Sample command-line programs for interacting with the Cloud Dataproc API.
See the tutorial on the using the Dataproc API with the Python client library for information on a walkthrough you can run to try out the Cloud Dataproc API sample code.
Note that while this sample demonstrates interacting with Dataproc via the API, the functionality demonstrated here could also be accomplished using the Cloud Console or the gcloud CLI.
list_clusters.py
is a simple command-line program to demonstrate connecting to the Cloud Dataproc API and listing the clusters in a region.
submit_job_to_cluster.py
demonstrates how to create a cluster, submit the
pyspark_sort.py
job, download the output from Google Cloud Storage, and output the result.
single_job_workflow.py
uses the Cloud Dataproc InstantiateInlineWorkflowTemplate API to create an ephemeral cluster, run a job, then delete the cluster with one API request.
pyspark_sort.py_gcs
is the same as pyspark_sort.py
but demonstrates
reading from a GCS bucket.
Go to the Google Cloud Console.
Under API Manager, search for the Google Cloud Dataproc API and enable it.
To install, run the following commands. If you want to use virtualenv (recommended), run the commands within a virtualenv.
* pip install -r requirements.txt
Please see the Google cloud authentication guide. The recommended approach to running these samples is a Service Account with a JSON key.

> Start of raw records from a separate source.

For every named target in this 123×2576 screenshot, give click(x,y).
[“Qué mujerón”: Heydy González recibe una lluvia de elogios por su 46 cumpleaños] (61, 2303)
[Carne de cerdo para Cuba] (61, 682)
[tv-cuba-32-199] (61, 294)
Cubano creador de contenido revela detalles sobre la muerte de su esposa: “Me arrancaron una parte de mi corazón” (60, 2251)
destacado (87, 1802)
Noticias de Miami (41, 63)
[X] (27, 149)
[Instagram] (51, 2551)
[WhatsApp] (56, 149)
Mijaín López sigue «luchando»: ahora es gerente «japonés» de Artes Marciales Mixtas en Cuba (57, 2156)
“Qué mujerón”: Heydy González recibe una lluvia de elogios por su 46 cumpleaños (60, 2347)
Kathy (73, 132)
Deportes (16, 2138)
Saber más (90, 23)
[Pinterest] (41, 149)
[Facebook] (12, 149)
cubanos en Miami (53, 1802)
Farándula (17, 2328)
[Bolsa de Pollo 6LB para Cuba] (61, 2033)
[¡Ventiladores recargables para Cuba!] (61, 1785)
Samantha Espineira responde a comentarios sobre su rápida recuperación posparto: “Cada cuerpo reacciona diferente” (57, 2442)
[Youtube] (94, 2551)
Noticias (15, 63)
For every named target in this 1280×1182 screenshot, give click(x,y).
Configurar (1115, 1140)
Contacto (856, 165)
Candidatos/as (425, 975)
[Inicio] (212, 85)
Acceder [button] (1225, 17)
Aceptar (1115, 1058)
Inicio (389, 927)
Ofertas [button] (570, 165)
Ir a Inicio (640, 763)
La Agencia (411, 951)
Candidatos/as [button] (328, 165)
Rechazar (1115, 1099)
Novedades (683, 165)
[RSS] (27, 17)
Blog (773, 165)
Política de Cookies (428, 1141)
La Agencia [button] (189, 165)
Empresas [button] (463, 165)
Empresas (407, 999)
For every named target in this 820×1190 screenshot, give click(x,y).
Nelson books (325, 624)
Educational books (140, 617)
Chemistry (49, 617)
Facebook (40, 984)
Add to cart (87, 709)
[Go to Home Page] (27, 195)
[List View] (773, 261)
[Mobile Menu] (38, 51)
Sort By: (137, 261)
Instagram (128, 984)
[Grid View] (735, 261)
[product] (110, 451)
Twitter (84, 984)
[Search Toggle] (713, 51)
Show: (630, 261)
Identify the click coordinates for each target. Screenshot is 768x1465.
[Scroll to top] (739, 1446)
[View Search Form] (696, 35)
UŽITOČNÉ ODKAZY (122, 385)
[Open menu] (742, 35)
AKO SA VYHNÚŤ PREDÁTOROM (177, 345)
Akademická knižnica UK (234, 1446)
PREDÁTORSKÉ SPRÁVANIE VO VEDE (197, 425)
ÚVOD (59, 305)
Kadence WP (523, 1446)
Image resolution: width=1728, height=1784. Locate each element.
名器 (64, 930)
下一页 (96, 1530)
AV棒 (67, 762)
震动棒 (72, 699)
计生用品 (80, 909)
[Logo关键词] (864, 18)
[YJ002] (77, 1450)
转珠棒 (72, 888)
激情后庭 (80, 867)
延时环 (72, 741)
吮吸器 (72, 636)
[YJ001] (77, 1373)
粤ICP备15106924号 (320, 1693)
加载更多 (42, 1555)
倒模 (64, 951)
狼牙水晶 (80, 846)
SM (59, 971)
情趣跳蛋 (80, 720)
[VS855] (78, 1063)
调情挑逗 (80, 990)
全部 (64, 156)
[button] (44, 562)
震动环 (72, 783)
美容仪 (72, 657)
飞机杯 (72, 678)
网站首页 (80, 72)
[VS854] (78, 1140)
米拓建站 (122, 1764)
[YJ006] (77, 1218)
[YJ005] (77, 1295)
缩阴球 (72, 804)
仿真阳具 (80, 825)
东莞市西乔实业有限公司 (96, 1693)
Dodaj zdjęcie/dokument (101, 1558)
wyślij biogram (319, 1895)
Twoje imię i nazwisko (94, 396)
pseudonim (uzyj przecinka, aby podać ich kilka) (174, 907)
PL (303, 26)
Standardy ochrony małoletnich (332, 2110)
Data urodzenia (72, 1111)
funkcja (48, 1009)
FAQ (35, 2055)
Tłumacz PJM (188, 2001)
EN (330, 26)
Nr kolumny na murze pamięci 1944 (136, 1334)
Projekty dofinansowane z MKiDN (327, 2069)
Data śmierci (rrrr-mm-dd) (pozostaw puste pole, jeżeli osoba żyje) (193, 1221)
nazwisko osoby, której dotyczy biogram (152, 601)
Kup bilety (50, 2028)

Set the following environment variables:
GOOGLE_CLOUD_PROJECT=your-project-id
REGION=us-central1 # or your region
CLUSTER_NAME=waprin-spark7
ZONE=us-central1-b
To run list_clusters.py:
python list_clusters.py $GOOGLE_CLOUD_PROJECT --region=$REGION
submit_job_to_cluster.py
can create the Dataproc cluster or use an existing cluster. To create a cluster before running the code, you can use the Cloud Console or run:
gcloud dataproc clusters create your-cluster-name
To run submit_job_to_cluster.py, first create a GCS bucket (used by Cloud Dataproc to stage files) from the Cloud Console or with gsutil:
gsutil mb gs://<your-staging-bucket-name>
Next, set the following environment variables:
BUCKET=your-staging-bucket
CLUSTER=your-cluster-name
Then, if you want to use an existing cluster, run:
python submit_job_to_cluster.py --project_id=$GOOGLE_CLOUD_PROJECT --zone=us-central1-b --cluster_name=$CLUSTER --gcs_bucket=$BUCKET
Alternatively, to create a new cluster, which will be deleted at the end of the job, run:
python submit_job_to_cluster.py --project_id=$GOOGLE_CLOUD_PROJECT --zone=us-central1-b --cluster_name=$CLUSTER --gcs_bucket=$BUCKET --create_new_cluster
The script will setup a cluster, upload the PySpark file, submit the job, print the result, then, if it created the cluster, delete the cluster.
Optionally, you can add the --pyspark_file
argument to change from the default pyspark_sort.py
included in this script to a new script.